## PROBLEM DESCRIPTION
Needed from the data below: every line from the one with "Przejrzyj statystyki wyszukiwania (644, 1529)" up to and including the one with "Idź (1078, 253)", repeated exactly and with nothing else.
· · · · ·
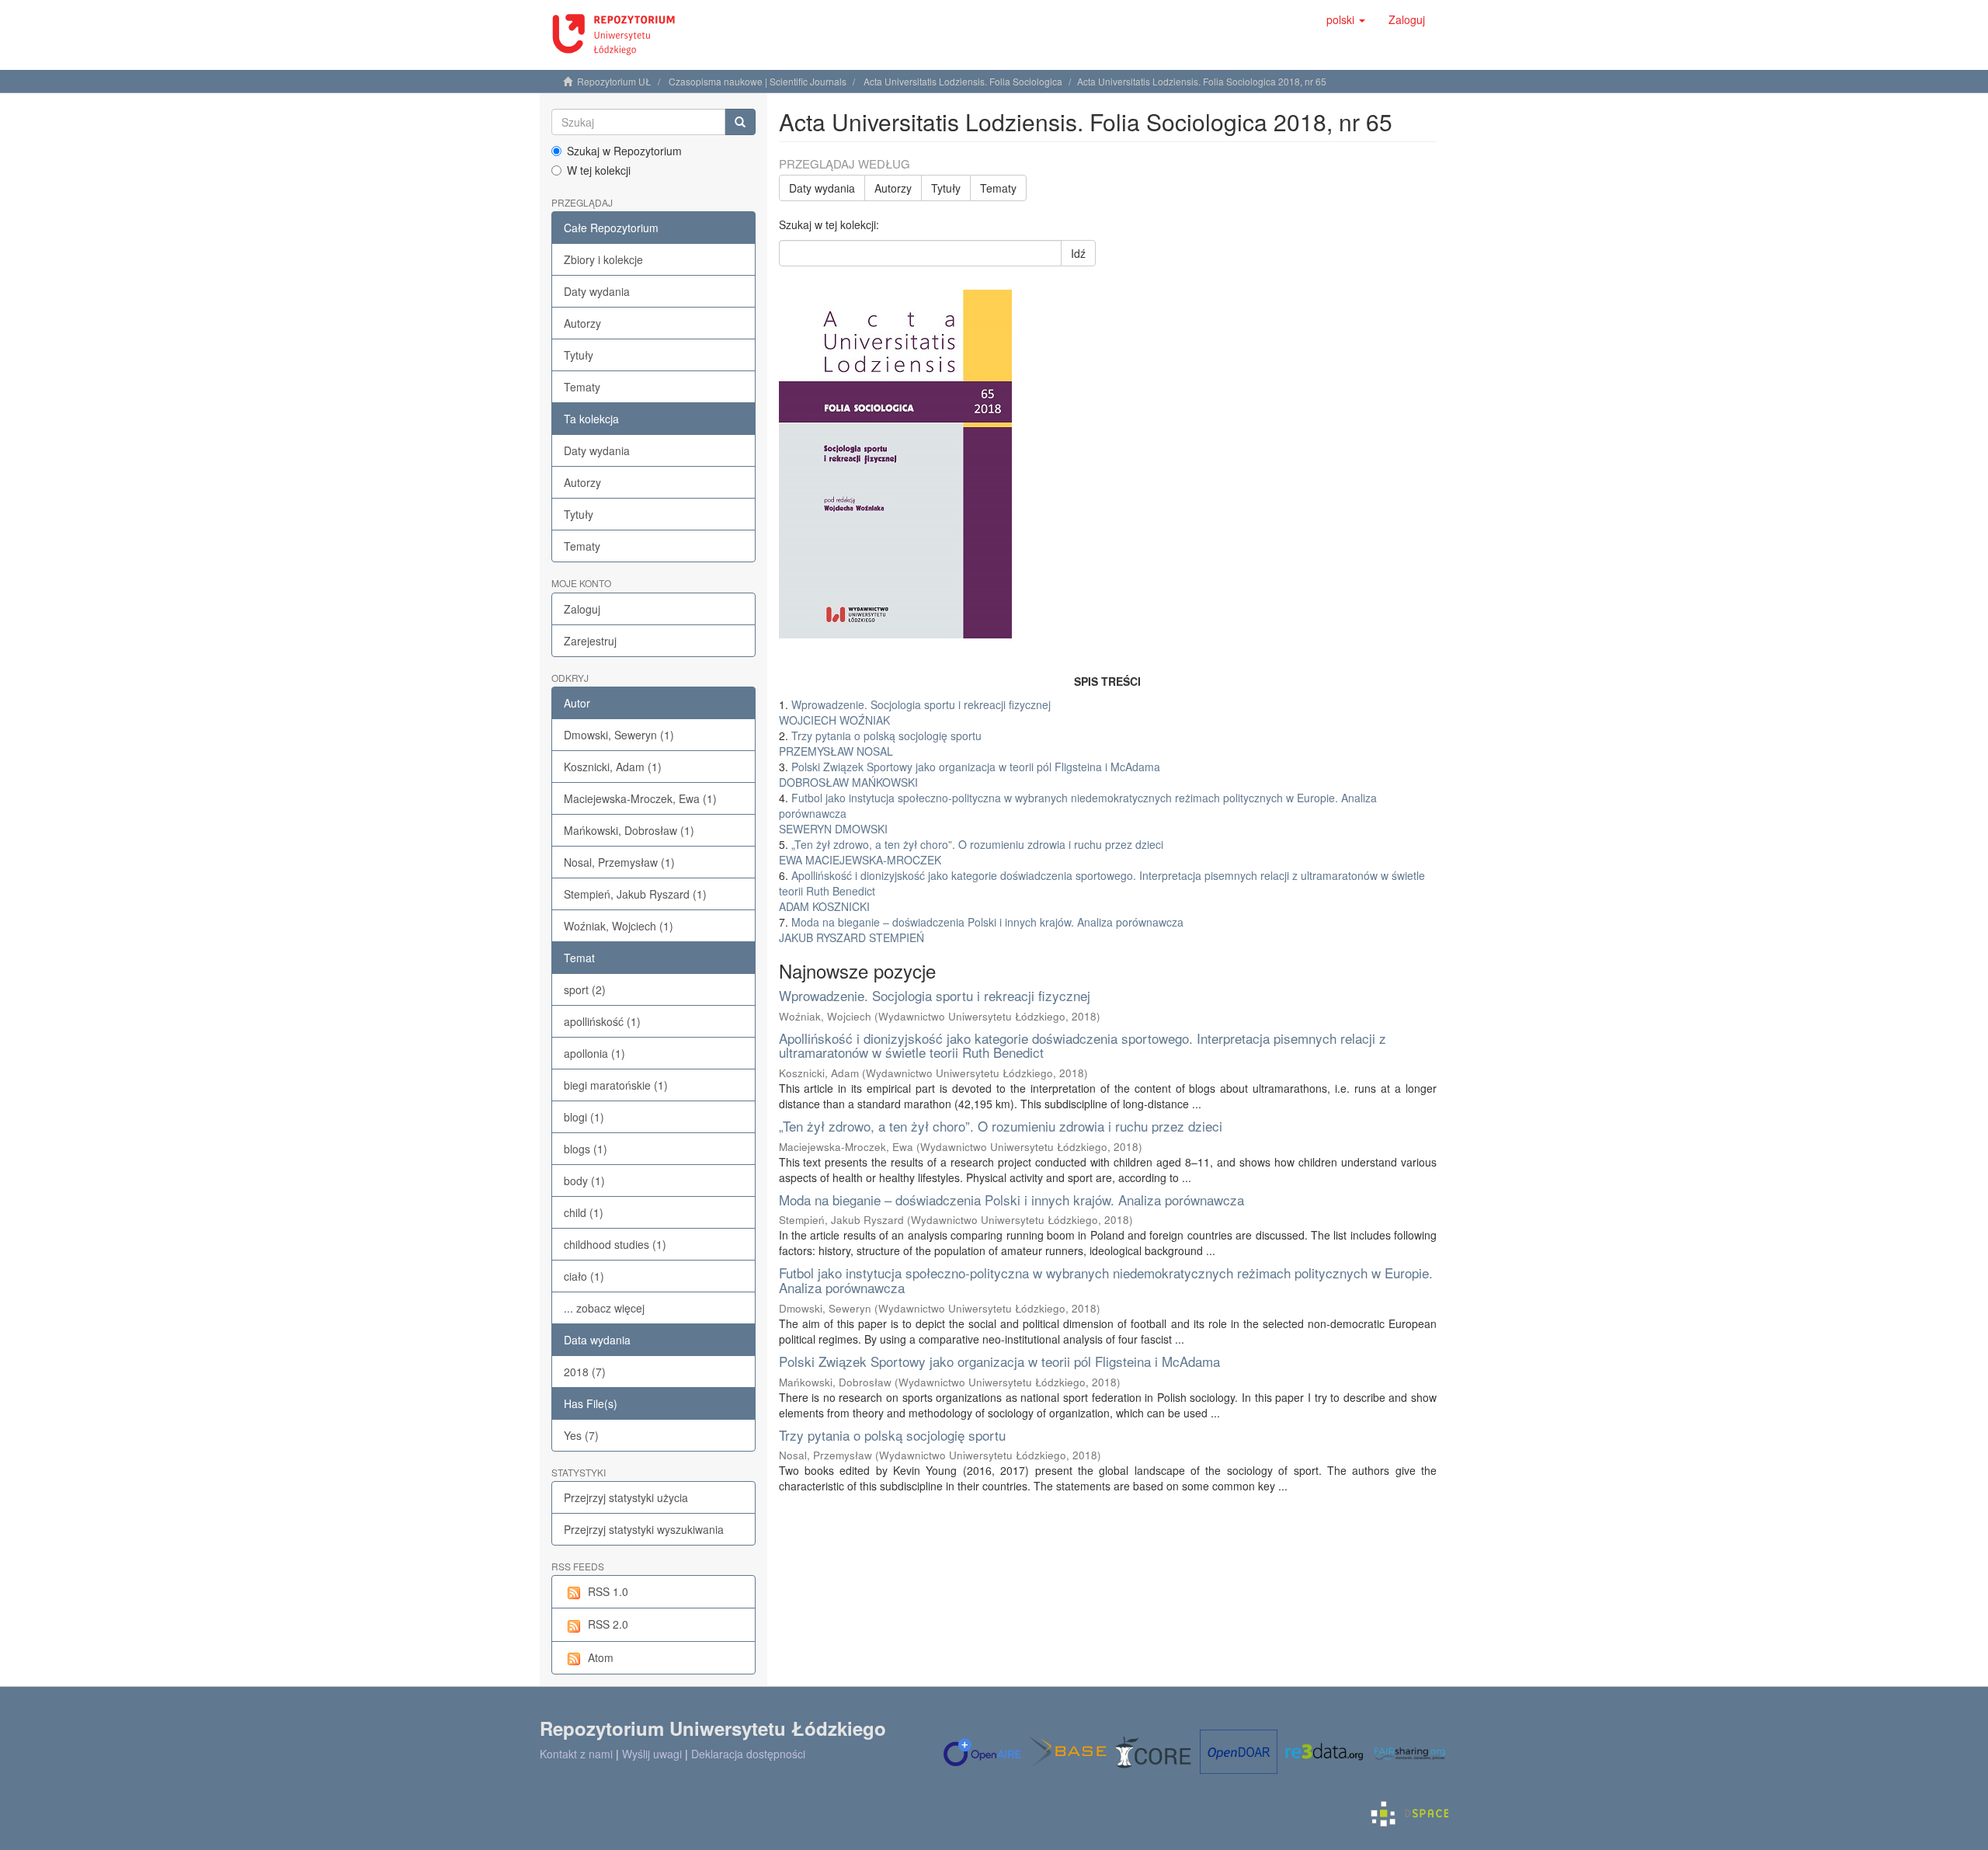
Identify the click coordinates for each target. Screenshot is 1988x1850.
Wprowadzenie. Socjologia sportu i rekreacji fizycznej (934, 995)
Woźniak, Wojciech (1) (618, 926)
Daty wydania (597, 291)
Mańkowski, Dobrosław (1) (629, 830)
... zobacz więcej (604, 1308)
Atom (600, 1657)
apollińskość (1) (602, 1021)
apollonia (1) (594, 1053)
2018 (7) (585, 1371)
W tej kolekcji (599, 170)
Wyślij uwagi (652, 1753)
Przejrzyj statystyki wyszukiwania (644, 1529)
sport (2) (585, 989)
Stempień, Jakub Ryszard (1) (635, 894)
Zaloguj (582, 609)
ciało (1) (584, 1276)
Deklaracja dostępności (748, 1753)
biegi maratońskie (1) (616, 1085)
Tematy (582, 387)
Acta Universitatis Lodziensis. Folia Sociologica (963, 81)
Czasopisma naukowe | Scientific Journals (757, 81)
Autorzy (582, 323)
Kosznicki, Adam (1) (613, 766)
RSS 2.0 (608, 1624)
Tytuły (578, 355)
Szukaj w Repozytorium (624, 150)
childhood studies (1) (615, 1244)
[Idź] (740, 122)
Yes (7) (581, 1435)
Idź (1078, 253)
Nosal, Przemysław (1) (619, 862)
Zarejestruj (590, 641)
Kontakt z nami (576, 1753)
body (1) (584, 1180)
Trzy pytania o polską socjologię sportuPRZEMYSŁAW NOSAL (880, 743)
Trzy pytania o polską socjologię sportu (892, 1435)
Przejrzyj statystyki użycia (626, 1497)
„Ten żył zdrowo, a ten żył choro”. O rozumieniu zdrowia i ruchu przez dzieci (1000, 1125)
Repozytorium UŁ (614, 81)
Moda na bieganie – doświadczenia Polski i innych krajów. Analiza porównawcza (1011, 1199)
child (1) (583, 1212)
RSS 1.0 (608, 1591)
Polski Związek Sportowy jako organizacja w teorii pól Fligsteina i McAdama (999, 1361)
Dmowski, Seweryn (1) (619, 734)
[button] (1346, 19)
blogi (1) (584, 1117)
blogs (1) (585, 1148)
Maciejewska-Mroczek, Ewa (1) (640, 798)
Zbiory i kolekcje (603, 259)
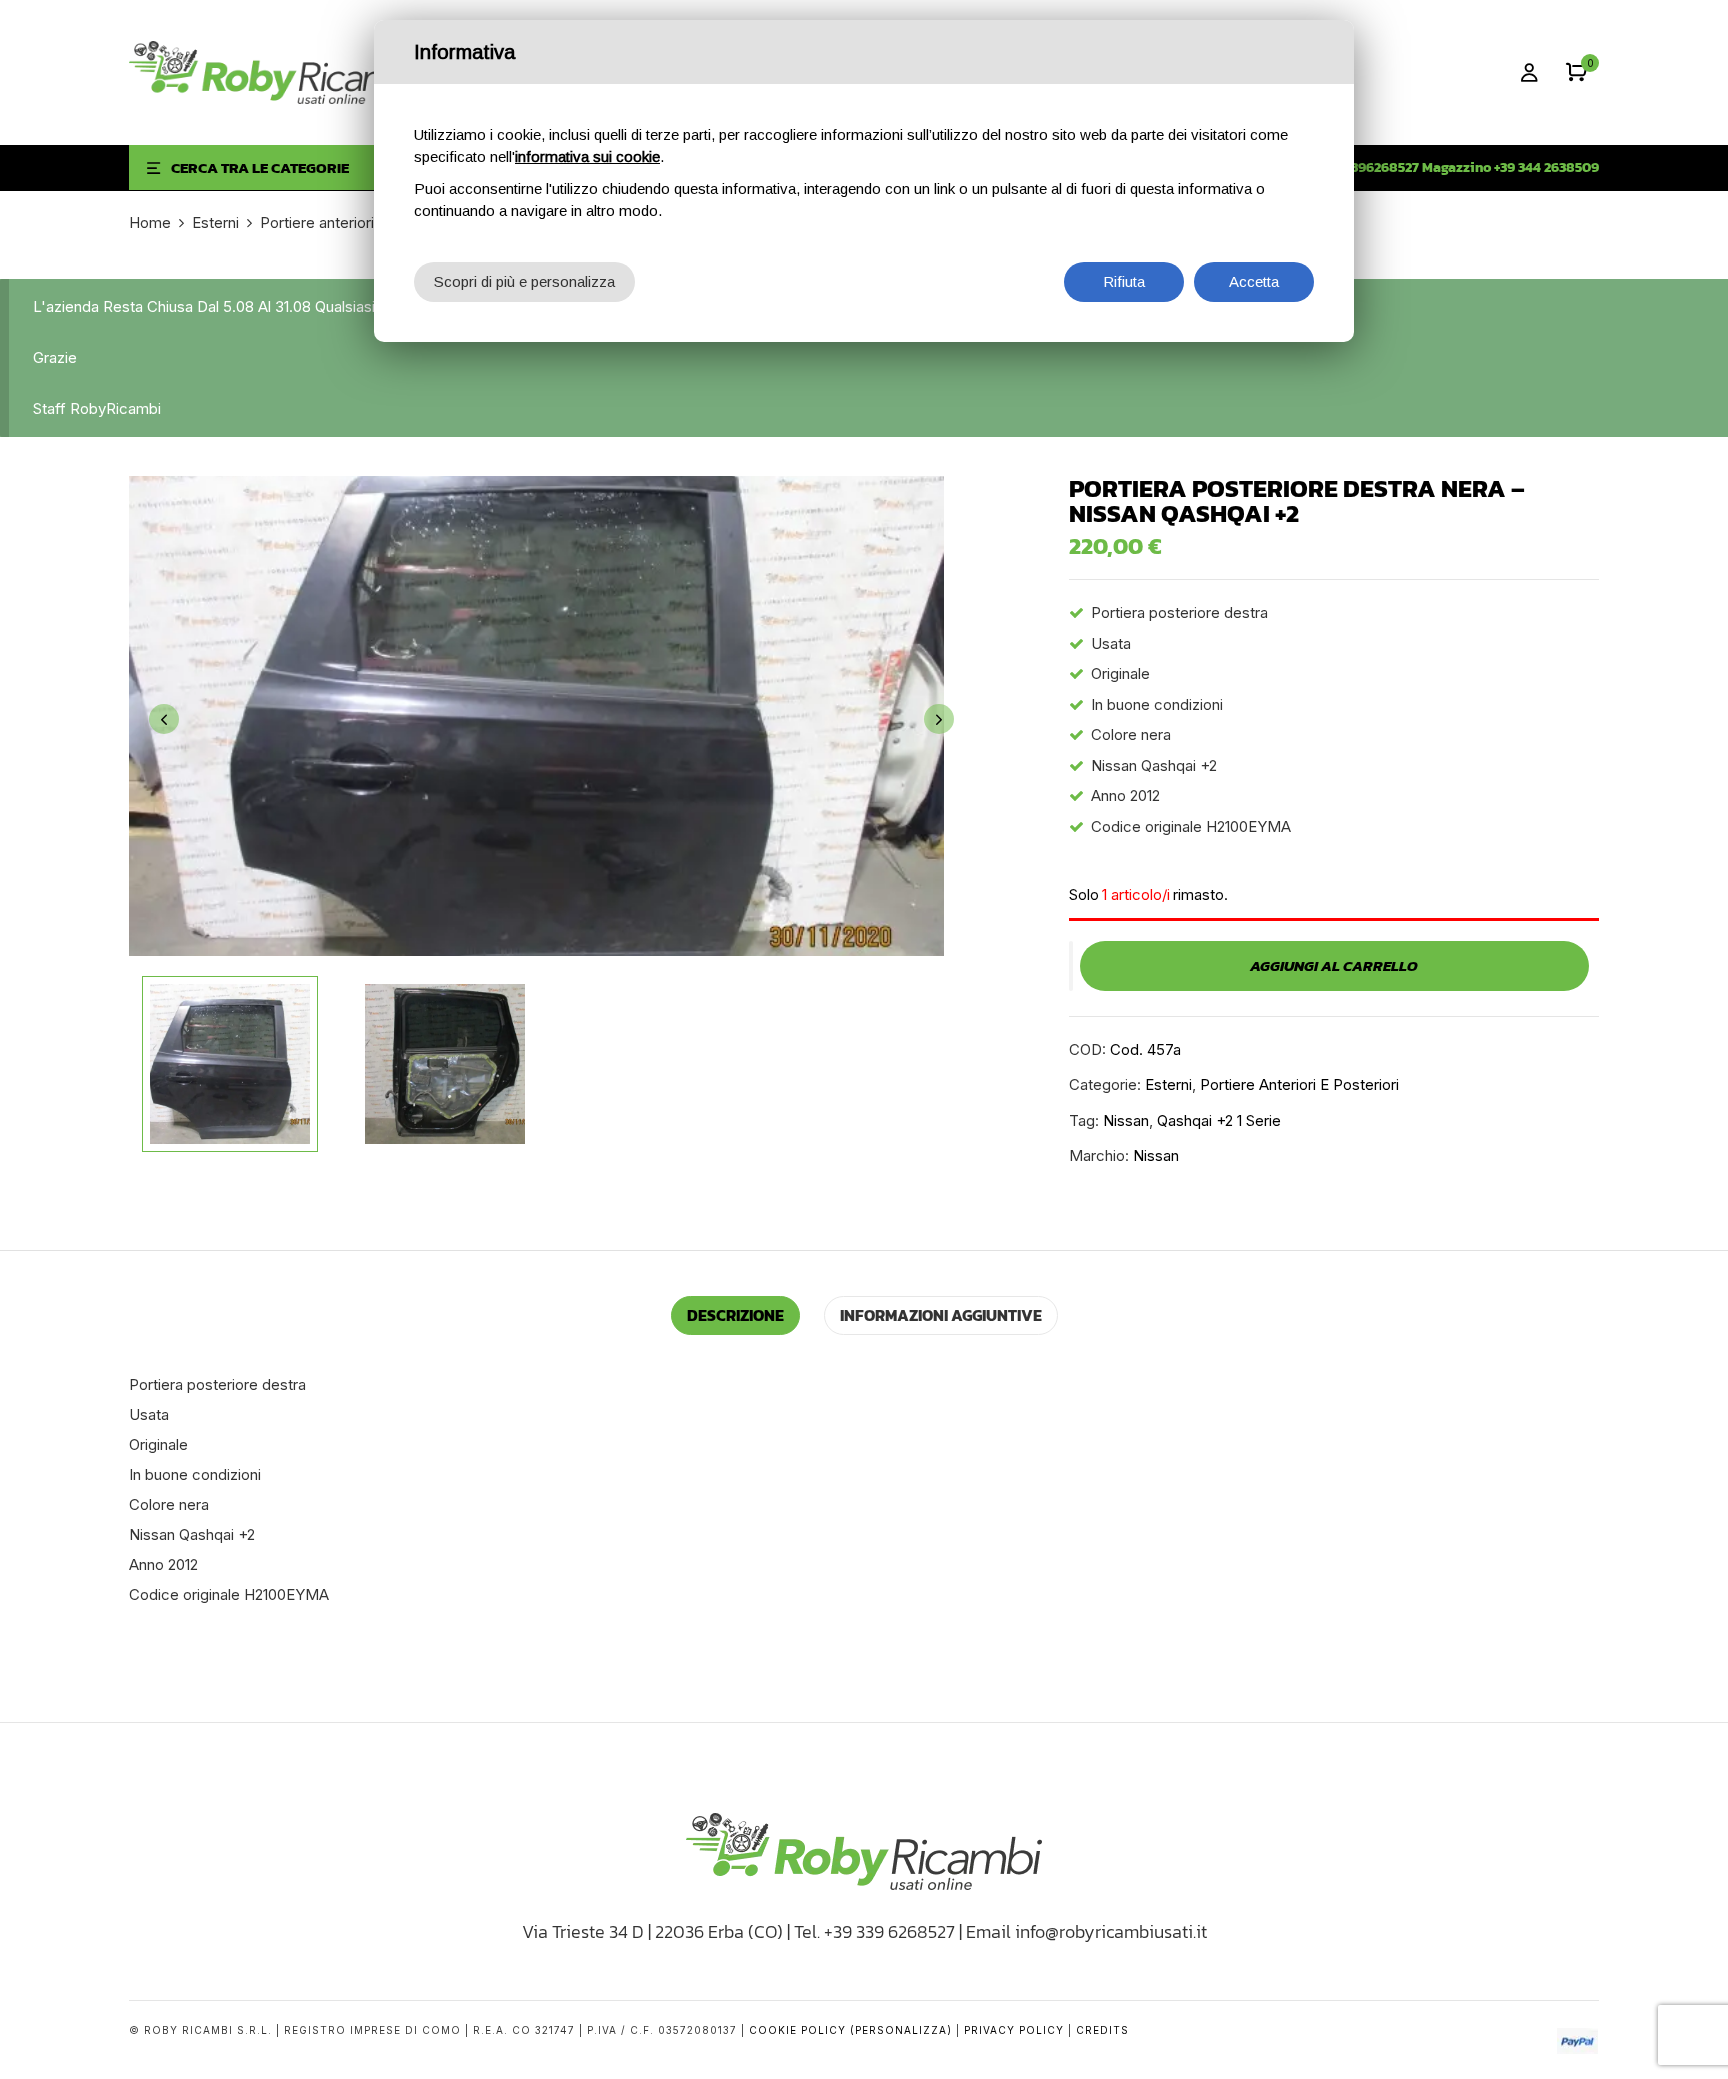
· · · · ·
## YOUR SOLUTION
Przejrzyj statystyki wyszukiwania (644, 1529)
sport (2) (585, 989)
Stempień, Jakub Ryszard (1) (635, 894)
Zaloguj (582, 609)
ciało (1) (584, 1276)
Deklaracja dostępności (748, 1753)
biegi maratońskie (1) (616, 1085)
Tematy (582, 387)
Acta Universitatis Lodziensis. Folia Sociologica (963, 81)
Czasopisma naukowe | Scientific Journals (757, 81)
Autorzy (582, 323)
Kosznicki, Adam (1) (613, 766)
RSS 2.0 (608, 1624)
Tytuły (578, 355)
Szukaj w Repozytorium (624, 150)
childhood studies (1) (615, 1244)
[Idź] (740, 122)
Yes (7) (581, 1435)
Idź (1078, 253)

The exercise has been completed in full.